Asja (Jelena Kordić Kuret) si è iscritta ad uno speed date che si svolge in un anonimo palazzo di Sarajevo. Di fronte alla donna è seduto Zoran (Adnan Omerović). Mentre tra le altre coppie pian piano il ghiaccio si scioglie e cominciano le risate, tra Asja e Zoran si percepisce sin da subito che qualcosa non va per il verso giusto. Per conoscersi meglio i partecipanti devono rispondere ad una serie di questioni enunciate al microfono dalle organizzatrici dell’evento.

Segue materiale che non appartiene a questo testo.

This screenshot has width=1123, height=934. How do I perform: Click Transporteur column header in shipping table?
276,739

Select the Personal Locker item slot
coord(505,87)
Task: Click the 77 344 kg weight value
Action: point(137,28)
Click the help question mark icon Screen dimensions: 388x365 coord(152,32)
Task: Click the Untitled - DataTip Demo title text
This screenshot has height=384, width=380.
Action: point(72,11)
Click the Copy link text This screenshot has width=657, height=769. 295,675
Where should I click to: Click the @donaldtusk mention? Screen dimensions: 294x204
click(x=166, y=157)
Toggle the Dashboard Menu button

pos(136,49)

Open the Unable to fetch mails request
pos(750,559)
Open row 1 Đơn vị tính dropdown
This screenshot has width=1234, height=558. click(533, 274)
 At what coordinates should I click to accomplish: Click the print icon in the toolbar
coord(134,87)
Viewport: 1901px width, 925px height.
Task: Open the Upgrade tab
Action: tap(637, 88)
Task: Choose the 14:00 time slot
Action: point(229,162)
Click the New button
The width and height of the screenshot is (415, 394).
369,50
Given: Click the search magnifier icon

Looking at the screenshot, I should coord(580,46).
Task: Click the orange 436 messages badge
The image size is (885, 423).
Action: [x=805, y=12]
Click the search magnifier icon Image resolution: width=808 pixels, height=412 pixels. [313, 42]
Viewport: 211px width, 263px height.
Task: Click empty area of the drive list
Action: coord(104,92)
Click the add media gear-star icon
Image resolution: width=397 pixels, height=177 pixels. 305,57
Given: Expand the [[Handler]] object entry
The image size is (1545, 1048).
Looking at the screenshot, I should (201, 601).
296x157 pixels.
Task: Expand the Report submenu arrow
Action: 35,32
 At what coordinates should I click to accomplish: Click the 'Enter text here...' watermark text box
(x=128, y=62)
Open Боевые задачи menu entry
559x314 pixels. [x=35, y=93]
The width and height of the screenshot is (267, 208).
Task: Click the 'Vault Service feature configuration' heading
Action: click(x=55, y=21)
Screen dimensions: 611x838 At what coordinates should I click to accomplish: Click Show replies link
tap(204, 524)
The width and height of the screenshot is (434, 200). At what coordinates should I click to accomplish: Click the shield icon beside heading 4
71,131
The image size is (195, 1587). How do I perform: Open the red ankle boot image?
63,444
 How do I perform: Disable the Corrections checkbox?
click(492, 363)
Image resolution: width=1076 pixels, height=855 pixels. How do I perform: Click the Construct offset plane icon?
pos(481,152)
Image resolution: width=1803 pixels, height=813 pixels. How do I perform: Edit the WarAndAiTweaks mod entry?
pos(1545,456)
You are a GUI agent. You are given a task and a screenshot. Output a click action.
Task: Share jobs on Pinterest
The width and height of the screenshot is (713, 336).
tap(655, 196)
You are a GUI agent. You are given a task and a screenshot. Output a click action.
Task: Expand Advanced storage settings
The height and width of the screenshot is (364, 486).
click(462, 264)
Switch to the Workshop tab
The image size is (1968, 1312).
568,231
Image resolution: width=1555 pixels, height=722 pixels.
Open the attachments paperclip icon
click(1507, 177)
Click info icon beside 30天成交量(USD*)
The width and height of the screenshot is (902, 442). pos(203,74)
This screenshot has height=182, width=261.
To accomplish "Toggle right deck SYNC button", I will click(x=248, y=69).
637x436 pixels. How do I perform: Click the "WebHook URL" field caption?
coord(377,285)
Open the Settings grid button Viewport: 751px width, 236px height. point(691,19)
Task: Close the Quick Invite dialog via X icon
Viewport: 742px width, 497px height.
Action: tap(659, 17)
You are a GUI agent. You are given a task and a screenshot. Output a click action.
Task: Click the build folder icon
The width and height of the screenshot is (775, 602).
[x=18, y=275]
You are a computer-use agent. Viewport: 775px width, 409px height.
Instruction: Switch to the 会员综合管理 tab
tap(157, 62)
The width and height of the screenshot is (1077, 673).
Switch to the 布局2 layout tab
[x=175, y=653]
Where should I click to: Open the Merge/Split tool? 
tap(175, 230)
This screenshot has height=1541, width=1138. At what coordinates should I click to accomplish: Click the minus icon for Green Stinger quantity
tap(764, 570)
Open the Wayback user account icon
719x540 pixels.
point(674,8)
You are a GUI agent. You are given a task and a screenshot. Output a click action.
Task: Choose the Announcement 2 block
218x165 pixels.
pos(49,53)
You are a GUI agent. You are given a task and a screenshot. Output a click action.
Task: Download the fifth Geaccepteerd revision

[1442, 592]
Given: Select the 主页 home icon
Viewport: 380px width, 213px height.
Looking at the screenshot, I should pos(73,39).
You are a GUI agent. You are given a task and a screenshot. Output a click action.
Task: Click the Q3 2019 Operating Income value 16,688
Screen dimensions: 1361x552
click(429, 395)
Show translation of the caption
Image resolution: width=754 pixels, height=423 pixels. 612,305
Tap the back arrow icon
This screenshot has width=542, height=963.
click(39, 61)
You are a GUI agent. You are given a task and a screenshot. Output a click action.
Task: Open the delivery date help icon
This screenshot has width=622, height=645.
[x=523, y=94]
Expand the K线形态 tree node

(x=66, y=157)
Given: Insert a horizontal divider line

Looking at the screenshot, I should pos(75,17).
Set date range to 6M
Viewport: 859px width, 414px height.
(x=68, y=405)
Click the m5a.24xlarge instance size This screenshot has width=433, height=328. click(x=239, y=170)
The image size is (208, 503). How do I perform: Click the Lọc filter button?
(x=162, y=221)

Ben presto però dal colore preferito si passa a temi più seri con domande che riguardano la propria religione o se si accetterebbe di uscire con un partner di una diversa etnia e ben presto il gioco sembra assumere contorni diversi.

Sono tante le questioni messe in campo da L’appuntamento di Teona Strugar Mitevska, già regista di Dio è donna e si chiama Petrunya.

L’impianto del film è estremamente teatrale, si svolge interamente in pochi interni, si basa molto sulla straordinaria bravura degli interpreti ed in alcuni momenti, non diremo quali, si ha quasi l’impressione di assistere ad una vera e propria performance.

Impossibile dire troppo sulla trama senza rovinare il piacere della visione, tuttavia, con il procedere della vicenda, L’appuntamento assomiglia sempre di più ad una sorta di psicoterapia di gruppo.

Ben presto l’innocente speed date, si trasforma in un’occasione per confrontarsi sul proprio passato ed inevitabilmente tra le crepe delle conversazioni si insinua la guerra ed in particolare l’assedio di Sarajevo con le sue ferite ancora aperte.

Abbiamo pochissimi sprazzi visivi di quei ricordi che ogni tanto prendono letteralmente corpo ed interagiscono con il presente come in una sorta di allucinazione nella quale i soldati irrompono nel palazzo e cominciano a sparare all’impazzata sui partecipanti all’evento.

L’appuntamento riporta sulla scena quella guerra dimenticata interrogandosi sulle ferite ancora aperte, tanto nei singoli quanto nell’intera ex Jugoslavia.

Ecco allora che le domande sulla religione e sull’etnia assumono un significato differente andando a riscoprire i nervi scoperti di quel conflitto civile.

Due le questioni che pone la regista.

La prima riguarda proprio la memoria e cosa sia rimasto di quell’esperienza nelle nuove generazioni.

Così se la guerra è ancora una ferita aperta (anche fisica) in chi ha una certa età, nei più giovani prende la forma di un’esperienza indiretta vissuta attraverso i ricordi dei genitori.

Ma una nuova generazione si sta affacciando, è quella della festa di diciottenni alla quale, alla fine, si infiltra Asja lasciandosi andare ad un ballo liberatorio insieme a quei ragazzi che non hanno avuto esperienza diretta degli orrori da lei vissuti.

L’altra questione è se dopo tutto questo tempo sia possibile perdonare e la risposta sembra essere in quell’abbraccio finale.

Peccato solo che L’appuntamento si perda in un finale che finisce con lo stemperare la tensione accumulata in una serie di scene metaforiche tirate troppo per le lunghe che finiscono per risultare didascaliche ed appesantiscono l’intero film.

Mentre scorrono i titoli di coda una didascalia ci avverte che il film è ispirato ad una storia vera e viene da pensare a quante di simili ce ne siano in giro per il mondo nei vari teatri di guerra.